- What is tax?
Definition of tax by CRA (Canada revenue agency):
Tax: A compulsory financial contribution imposed by law to raise government revenue.
The tax is the pre-determined percentage that government charges on any type of income earned in Canada, whether it is from employment, self-employment, or corporations etc.
Before Confederation
The colonial governments collected taxes, usually through customs duties, and sent them to the two mother countries, England and France.
After Confederation Canada became a country (1867)
- why do we pay it or why does the government charge us the tax?
In times of the kingdom, people used to pay taxes in the form of services and goods to the rulers of the kingdom.
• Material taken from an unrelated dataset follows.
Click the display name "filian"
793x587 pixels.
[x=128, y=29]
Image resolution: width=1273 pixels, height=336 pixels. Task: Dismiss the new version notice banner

Lately, with the introduction of paper and coin money, the trend changed to paying taxes with financial instruments (money).
In Canada, the mechanism of charging taxes is old, but it took, real shape during WORLD WAR I, which brought new tax act to fund the war, then from there, it evolved with the time and needs of government.
Governments cannot operate without money, to have a steady supply they charge taxes to residents. And income tax is the largest revenue for the Canadian government.
The government charges us the taxes to increase its revenue to fund the government expenditures and fulfill their responsibilities, and the responsibilities are divided into the federal and provincial governments.
Federal is responsible for: defense, railway, and roads, etc.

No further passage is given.